La société sénégalaise NHV-West Africa (NHV-WA) menace de poursuivre Woodside en justice pour non-respect d’un contrat estimé à plusieurs milliards de FCFA. En toile de fond : des pressions supposées de l’ancien régime et un décret contesté sur le transport aérien pétrolier.

Un nouveau front judiciaire s’ouvre dans le secteur pétrolier sénégalais. Selon les informations du journal Libération, la société NHV-West Africa a adressé, le 19 juin dernier, une mise en demeure formelle à Woodside Energy, opérateur du champ pétrolier offshore Sangomar. Cette étape, préalable à une action judiciaire, pourrait coûter très cher à la compagnie australienne, accusée d’avoir bloqué un contrat déjà attribué.

Un contrat attribué mais jamais signé

Tout commence en 2020, lorsque Woodside lance un appel d’offres pour le transport aérien de son personnel et de son fret entre la terre ferme et la plateforme Sangomar. NHV-WA, entreprise à capitaux sénégalais, belges et américains, soumissionne avec une offre jugée techniquement et financièrement solide. Après évaluation, Woodside retient sa candidature et transmet, le 13 octobre 2020, un contrat conforme aux termes convenus.

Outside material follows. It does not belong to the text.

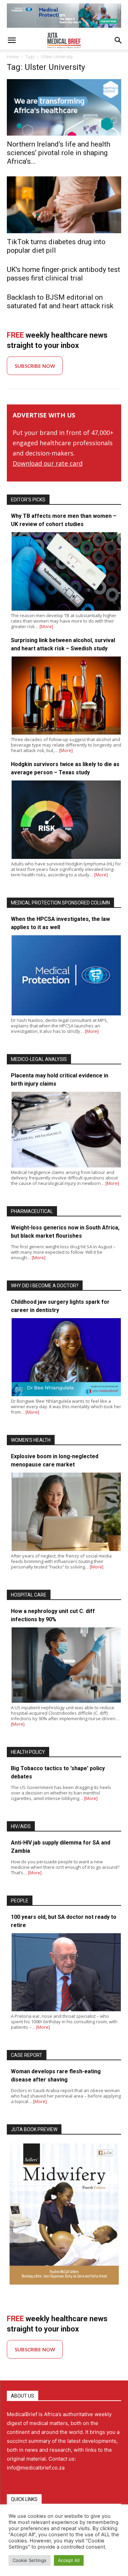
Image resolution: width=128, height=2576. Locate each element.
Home (13, 57)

Sur la base de cet accord, NHV-WA engage d’importants investissements : embauche de personnel qualifié, acquisition de terrains, construction d’un hangar moderne à l’AIBD (2 milliards FCFA), location d’infrastructures, maintenance d’hélicoptères et démarches pour l’obtention des agréments. Montant total des engagements : 5 milliards de FCFA.

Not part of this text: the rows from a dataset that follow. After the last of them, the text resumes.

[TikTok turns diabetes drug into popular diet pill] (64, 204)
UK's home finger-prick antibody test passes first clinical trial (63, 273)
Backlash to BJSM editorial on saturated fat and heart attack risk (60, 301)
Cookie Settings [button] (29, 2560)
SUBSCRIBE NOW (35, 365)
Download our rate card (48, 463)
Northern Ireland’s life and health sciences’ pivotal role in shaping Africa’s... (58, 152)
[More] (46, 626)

Mais à la surprise générale, Woodside ne signe jamais le contrat, sans motiver sa décision. Pourtant, aucun recours n’avait été formulé à l’encontre de NHV-WA après l’adjudication du marché.

Des pressions politiques et un décret controversé

Interrogée, Woodside évoque des pressions exercées par des autorités de l’ancien régime pour justifier son inaction – une version démentie par NHV-WA. Lors d’une réunion tenue au ministère du Pétrole le 22 décembre 2020, la ministre en poste aurait même assuré qu’aucune interférence politique ne freinerait la signature du contrat.

Dans les faits, l’État a ensuite pris un décret controversé (n° 2020‑2335 du 9 décembre 2020), imposant de nouvelles conditions pour les sociétés opérant dans le transport aérien des zones pétrolières. NHV-WA estime que ce texte visait à l’écarter au profit d’un concurrent direct : Heliconia. En effet, la Caisse des dépôts et consignations est entrée au capital d’Heliconia, mettant ainsi l’État dans une position de conflit d’intérêts, selon la société sénégalaise.

Une procédure en perspective contre Woodside

Par courriers en décembre 2020 et janvier 2021, NHV-WA a exhorté Woodside à respecter ses engagements contractuels, sans obtenir de réponse. L’entreprise dénonce désormais un contrat attribué de gré à gré à Heliconia, pourtant éliminée lors de l’appel d’offres initial.

Selon les avocats de NHV-WA, Woodside a cherché à « substituer une société concurrente défaillante » à leur client, au mépris du droit et des investissements déjà consentis. Forte de sa mise en demeure du 19 juin 2025, NHV-WA menace aujourd’hui de saisir la justice pour obtenir soit la signature du contrat initial, soit une réparation intégrale de ses préjudices, qu’elle évalue à plusieurs milliards de francs CFA.

Cette affaire explosive pourrait avoir des répercussions majeures sur l’exploitation pétrolière offshore au Sénégal. Elle relance aussi le débat sur la transparence, le contenu local et l’influence persistante des réseaux de l’ancien pouvoir sur les grands contrats stratégiques.